The current study was conducted to determine whether short sleep duration, as measured objectively, attenuates the treatment responses of patients with insomnia and co-morbid major depressive disorder. We also attempted to determine whether any of the previously tested cutoffs of < 5 hours, < 6 hours, or < 7 hours to define short sleep separated those patients more and less likely to respond to the interventions provided in this study. Whereas previous studies have shown that defining “short sleepers” as those with fewer than 6 or 7 hours of sleep separates patients who do and do not respond to CBT-I, we did not find that to be the case in our co-morbid sample. Only when we used < 5 hours of TST as a cutoff for defining short sleep did we observe statistically significant different treatment responses of the so defined short and longer sleepers. We did hypothesize that the risk for non-remission in patients with ID and MDD would be greatest among those who have < 5 hours of objective sleep duration. Yet it is notable that when short sleep was defined as < 6 or 7 hours of TST, we did not find any differences in insomnia and depression remission rates between those falling above and below these cutoffs. Thus, our findings did not replicate the findings of prior CBT-I treatment studies Consequently, our results suggest that what constitutes treatment confounding short sleep may differ in patients with ID with and without MDD as a co-morbid condition.
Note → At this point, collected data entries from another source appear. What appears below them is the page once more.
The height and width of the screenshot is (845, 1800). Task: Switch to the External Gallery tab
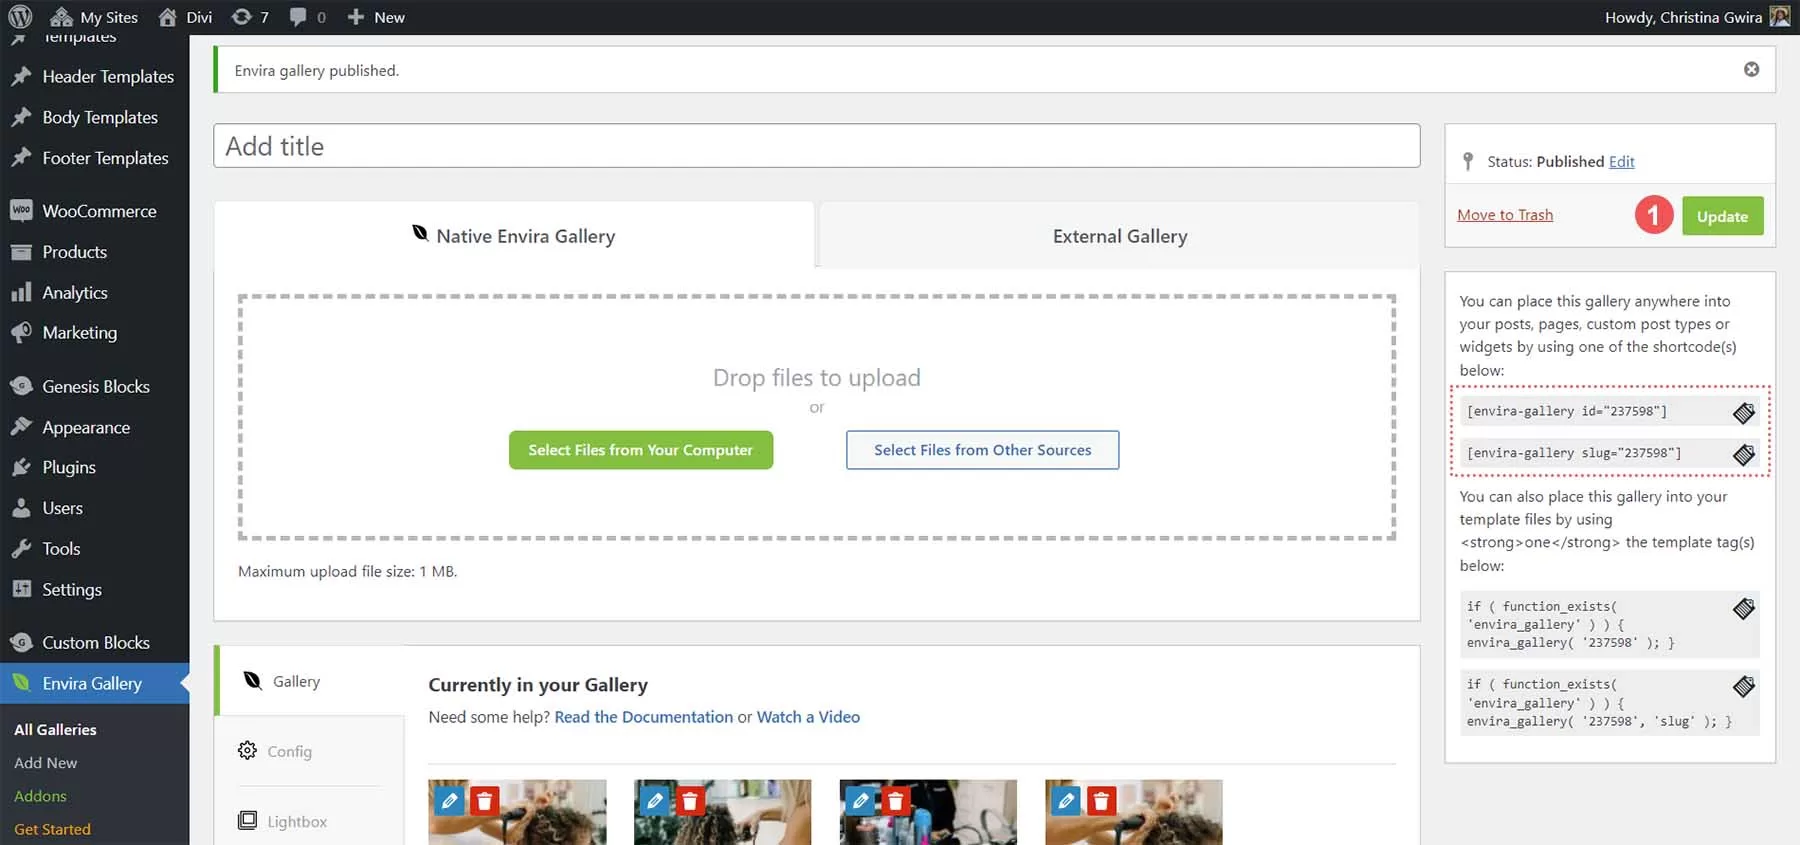pos(1119,236)
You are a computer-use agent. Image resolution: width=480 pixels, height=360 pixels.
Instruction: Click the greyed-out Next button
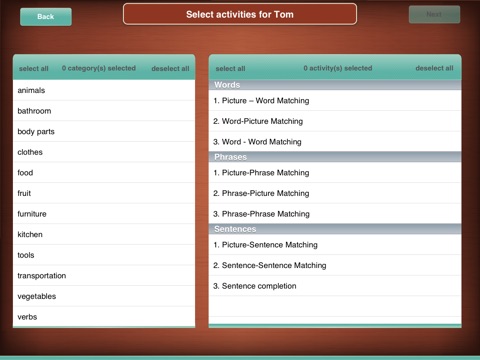(434, 14)
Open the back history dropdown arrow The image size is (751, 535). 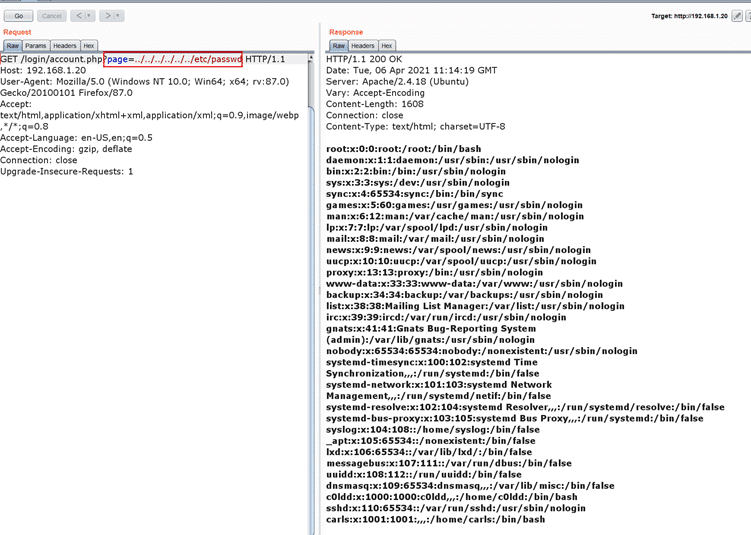pyautogui.click(x=90, y=16)
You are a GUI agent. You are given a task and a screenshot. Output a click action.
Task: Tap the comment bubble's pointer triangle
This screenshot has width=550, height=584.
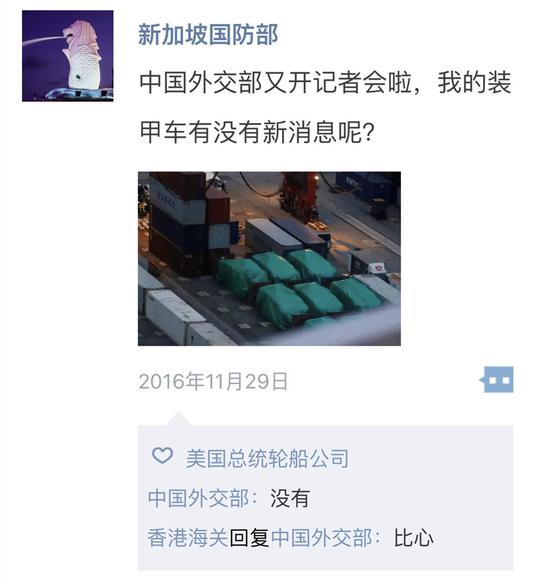tap(178, 419)
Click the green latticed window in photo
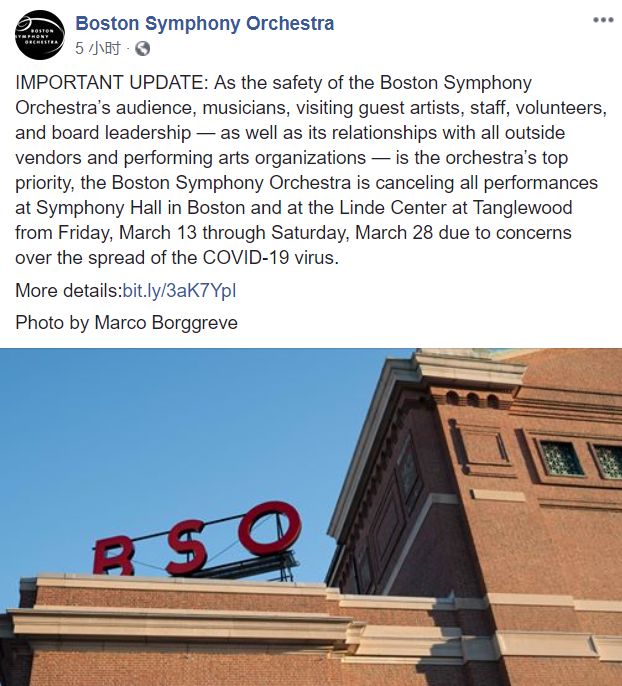The width and height of the screenshot is (622, 686). tap(561, 458)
In comparing our results with those of prior studies that examined the CBT-I responses of short sleepers, it is important to note that treatment in the current study included antidepressant medication combined with CBT-I. Prior tests of short sleepers not only excluded those with MDD and other psychiatric comorbidities but also tested CBT-I used in isolation. From the data we obtained it is not clear how our combined CBT-I/antidepressant medication treatment served to lower the TST threshold below which CBT-I’ effectiveness markedly diminished. However, it may be useful to consider the putative significance of short sleep in regard to its pathophysiology among patients affected by it. Vgontzas et al have proposed that objectively short sleep duration among individuals with ID connotes a chronic state of physiological hyper-arousal that results in heightened morbidity outcomes and poor response to CBT-I. Vgontzas et al have supported this contention by showing individuals with short sleep and no significant comorbidities have elevated 24-hour cortisol levels that are suggestive of heightened activation of the hypothalamic-pituitary-adrenal axis.